**Text excerpt**
----------
Research Programs
NUTRITIONAL MEDICINE
Mediterranean Diet: Impact on Cardiovascular Risk, Heart failure and Healthy Aging
Paola Antonini, M.D., PhD and Michael Murphy*, M.D., PhD
*Worldwide Clinical Trials, Inc.
Introduction
The Mediterranean Diet. Myth and History of a Lifestyle
“Culture and history plunge directly into things, into stones, into wrinkles on human faces, in the taste of wine and oil, into the color of waves”. Mediterraneum – Claudio Magris.
It is becoming increasingly clear that dietary patterns impact health, with relevant effects of nutritional components on body functions and disease processes 1.
The Mediterranean Diet, representing the dietary pattern usually consumed among the populations bordering the Mediterranean Sea, has been widely reported to be a model of healthy eating for its contribution to a favorable health status and a better quality of life.
“The phrase “Mediterranean diet” was coined at the end of the 1950s by Ancel Keys, an American physiologist and nutritionist who had landed in Salerno in 1944 with the U.S. armed forces. Among other things, he discovered the link between high cholesterol levels and cardiovascular disease. After the war Keys purchased a house in the Cilento region in Southern Italy and spent the next 40 years conducting studies on nutrition. These studies gave scientific dignity to the benefits of the Mediterranean Diet and helped promote it throughout the world 2”.
The scientific and the lay literature is very rich on the ‘Mediterranean diet’, which is identified with more than 3000 scientific articles 3.
Recognition was enshrined when in 2013 the Mediterranean diet was inscribed by UNESCO on the Representative List of the Intangible Cultural Heritage of Humanity4. From the UNESCO website, explanations, pictures and videos contribute to better define, introduce and characterize the Mediterranean Diet:
“The Mediterranean Diet involves a set of skills, knowledge, rituals, symbols and traditions concerning crops, harvesting, fishing, animal husbandry, conservation, processing, cooking, and particularly the sharing and consumption of food.
----------
**What is needed**
Can you print the Mediterranean diet text above word for word, from "Research Programs" up to and including "Clinical Trials, Inc."?

Screenshot grounding data
----------
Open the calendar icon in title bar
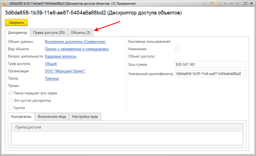This screenshot has width=256, height=156. 218,4

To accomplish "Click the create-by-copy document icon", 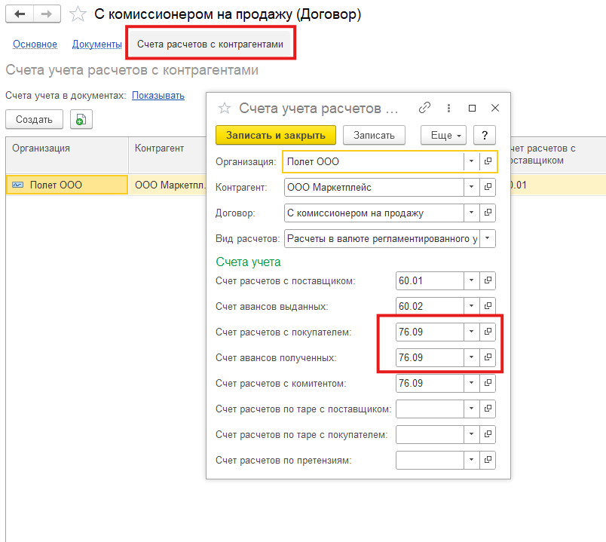I will click(x=80, y=119).
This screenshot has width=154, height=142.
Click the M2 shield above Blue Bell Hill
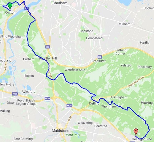(x=47, y=47)
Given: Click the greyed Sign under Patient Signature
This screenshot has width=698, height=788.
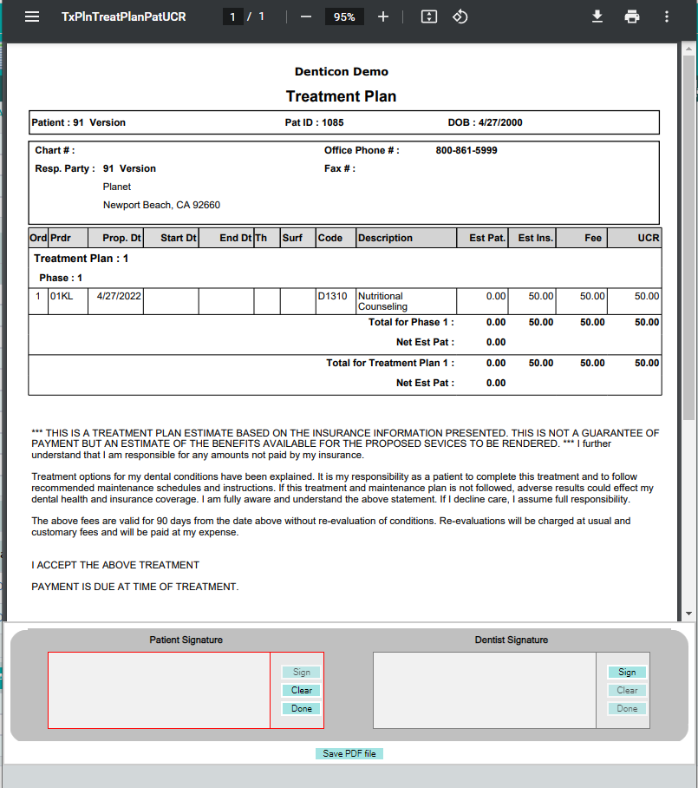Looking at the screenshot, I should 301,672.
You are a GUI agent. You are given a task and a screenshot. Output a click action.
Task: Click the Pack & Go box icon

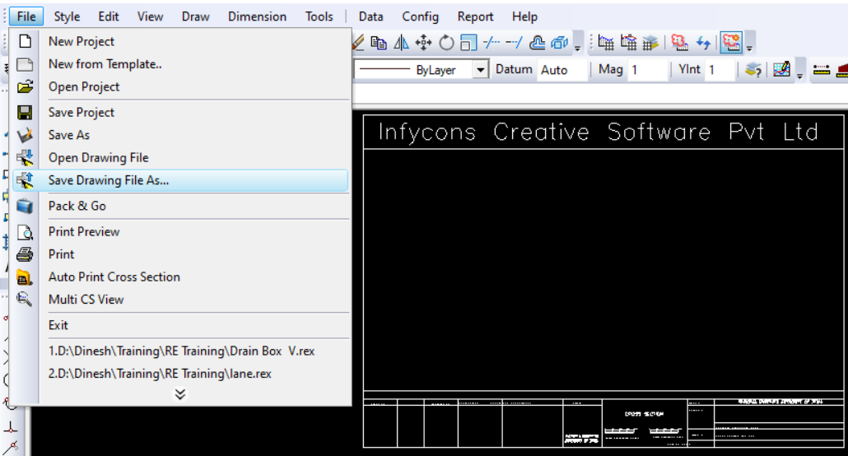pos(25,206)
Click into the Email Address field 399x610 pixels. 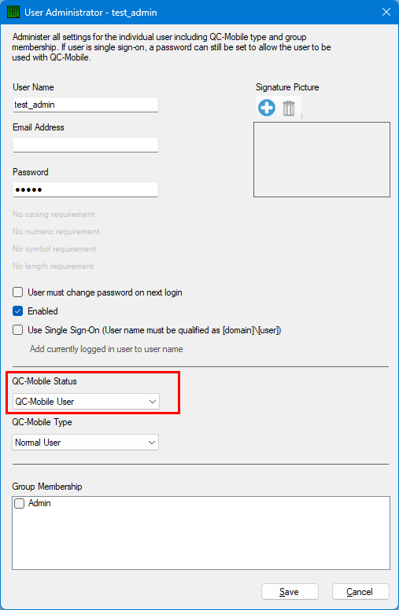(86, 145)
----------
**Exercise result**
Research Programs
NUTRITIONAL MEDICINE
Mediterranean Diet: Impact on Cardiovascular Risk, Heart failure and Healthy Aging
Paola Antonini, M.D., PhD and Michael Murphy*, M.D., PhD
*Worldwide Clinical Trials, Inc.